Output all of the records exactly as written.

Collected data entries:
╔══

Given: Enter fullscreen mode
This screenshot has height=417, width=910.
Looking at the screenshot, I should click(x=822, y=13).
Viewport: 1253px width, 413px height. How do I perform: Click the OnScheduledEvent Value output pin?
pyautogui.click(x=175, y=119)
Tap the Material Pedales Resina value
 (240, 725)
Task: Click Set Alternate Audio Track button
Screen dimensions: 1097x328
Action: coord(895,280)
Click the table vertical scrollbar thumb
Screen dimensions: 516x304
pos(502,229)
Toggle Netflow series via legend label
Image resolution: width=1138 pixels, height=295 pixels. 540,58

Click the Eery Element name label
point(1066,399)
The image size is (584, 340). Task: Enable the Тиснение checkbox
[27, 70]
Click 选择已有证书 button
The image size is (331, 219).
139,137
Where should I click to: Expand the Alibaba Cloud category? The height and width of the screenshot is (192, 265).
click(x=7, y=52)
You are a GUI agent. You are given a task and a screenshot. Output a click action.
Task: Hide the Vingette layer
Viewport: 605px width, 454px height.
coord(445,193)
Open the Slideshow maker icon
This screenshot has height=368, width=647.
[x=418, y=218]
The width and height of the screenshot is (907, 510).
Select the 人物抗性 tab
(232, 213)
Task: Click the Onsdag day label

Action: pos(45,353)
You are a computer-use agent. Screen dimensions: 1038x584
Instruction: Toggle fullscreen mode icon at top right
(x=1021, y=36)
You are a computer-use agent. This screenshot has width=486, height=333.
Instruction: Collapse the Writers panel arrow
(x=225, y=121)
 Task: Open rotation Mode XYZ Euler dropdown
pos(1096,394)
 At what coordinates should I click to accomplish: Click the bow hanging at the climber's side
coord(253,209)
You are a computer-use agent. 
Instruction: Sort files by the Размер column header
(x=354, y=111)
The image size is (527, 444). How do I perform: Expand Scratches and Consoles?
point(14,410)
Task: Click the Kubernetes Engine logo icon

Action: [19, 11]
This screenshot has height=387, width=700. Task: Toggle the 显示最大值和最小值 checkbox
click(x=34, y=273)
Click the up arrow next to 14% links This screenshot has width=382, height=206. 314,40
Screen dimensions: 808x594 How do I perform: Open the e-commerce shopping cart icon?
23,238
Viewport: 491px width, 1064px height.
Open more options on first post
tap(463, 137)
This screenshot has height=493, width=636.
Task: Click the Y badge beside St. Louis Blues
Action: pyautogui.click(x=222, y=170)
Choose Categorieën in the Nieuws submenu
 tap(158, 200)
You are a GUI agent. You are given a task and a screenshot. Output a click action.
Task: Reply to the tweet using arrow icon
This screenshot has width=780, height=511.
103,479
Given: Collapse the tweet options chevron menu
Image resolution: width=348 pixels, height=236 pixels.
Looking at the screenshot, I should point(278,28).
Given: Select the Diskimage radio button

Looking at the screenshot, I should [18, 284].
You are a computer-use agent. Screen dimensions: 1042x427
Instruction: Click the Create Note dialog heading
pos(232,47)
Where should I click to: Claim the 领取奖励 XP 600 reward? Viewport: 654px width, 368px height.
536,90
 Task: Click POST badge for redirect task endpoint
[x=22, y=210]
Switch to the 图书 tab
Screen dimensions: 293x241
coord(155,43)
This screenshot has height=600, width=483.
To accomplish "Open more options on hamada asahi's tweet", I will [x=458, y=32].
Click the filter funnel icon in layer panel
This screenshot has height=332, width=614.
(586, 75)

╚══

### Task solution
Given: Enter fullscreen mode
This screenshot has height=417, width=910.
Looking at the screenshot, I should click(x=822, y=13).
Viewport: 1253px width, 413px height. How do I perform: Click the OnScheduledEvent Value output pin?
pyautogui.click(x=175, y=119)
Tap the Material Pedales Resina value
 (240, 725)
Task: Click Set Alternate Audio Track button
Screen dimensions: 1097x328
Action: coord(895,280)
Click the table vertical scrollbar thumb
Screen dimensions: 516x304
pos(502,229)
Toggle Netflow series via legend label
Image resolution: width=1138 pixels, height=295 pixels. 540,58

Click the Eery Element name label
point(1066,399)
The image size is (584, 340). Task: Enable the Тиснение checkbox
[27, 70]
Click 选择已有证书 button
The image size is (331, 219).
139,137
Where should I click to: Expand the Alibaba Cloud category? The height and width of the screenshot is (192, 265).
click(x=7, y=52)
You are a GUI agent. You are given a task and a screenshot. Output a click action.
Task: Hide the Vingette layer
Viewport: 605px width, 454px height.
coord(445,193)
Open the Slideshow maker icon
This screenshot has height=368, width=647.
[x=418, y=218]
The width and height of the screenshot is (907, 510).
Select the 人物抗性 tab
(232, 213)
Task: Click the Onsdag day label

Action: pos(45,353)
You are a computer-use agent. Screen dimensions: 1038x584
Instruction: Toggle fullscreen mode icon at top right
(x=1021, y=36)
You are a computer-use agent. This screenshot has width=486, height=333.
Instruction: Collapse the Writers panel arrow
(x=225, y=121)
 Task: Open rotation Mode XYZ Euler dropdown
pos(1096,394)
 At what coordinates should I click to accomplish: Click the bow hanging at the climber's side
coord(253,209)
You are a computer-use agent. 
Instruction: Sort files by the Размер column header
(x=354, y=111)
The image size is (527, 444). How do I perform: Expand Scratches and Consoles?
point(14,410)
Task: Click the Kubernetes Engine logo icon

Action: [19, 11]
This screenshot has height=387, width=700. Task: Toggle the 显示最大值和最小值 checkbox
click(x=34, y=273)
Click the up arrow next to 14% links This screenshot has width=382, height=206. 314,40
Screen dimensions: 808x594 How do I perform: Open the e-commerce shopping cart icon?
23,238
Viewport: 491px width, 1064px height.
Open more options on first post
tap(463, 137)
This screenshot has height=493, width=636.
Task: Click the Y badge beside St. Louis Blues
Action: pyautogui.click(x=222, y=170)
Choose Categorieën in the Nieuws submenu
 tap(158, 200)
You are a GUI agent. You are given a task and a screenshot. Output a click action.
Task: Reply to the tweet using arrow icon
This screenshot has width=780, height=511.
103,479
Given: Collapse the tweet options chevron menu
Image resolution: width=348 pixels, height=236 pixels.
Looking at the screenshot, I should point(278,28).
Given: Select the Diskimage radio button

Looking at the screenshot, I should [18, 284].
You are a computer-use agent. Screen dimensions: 1042x427
Instruction: Click the Create Note dialog heading
pos(232,47)
Where should I click to: Claim the 领取奖励 XP 600 reward? Viewport: 654px width, 368px height.
536,90
 Task: Click POST badge for redirect task endpoint
[x=22, y=210]
Switch to the 图书 tab
Screen dimensions: 293x241
coord(155,43)
This screenshot has height=600, width=483.
To accomplish "Open more options on hamada asahi's tweet", I will [x=458, y=32].
Click the filter funnel icon in layer panel
This screenshot has height=332, width=614.
(586, 75)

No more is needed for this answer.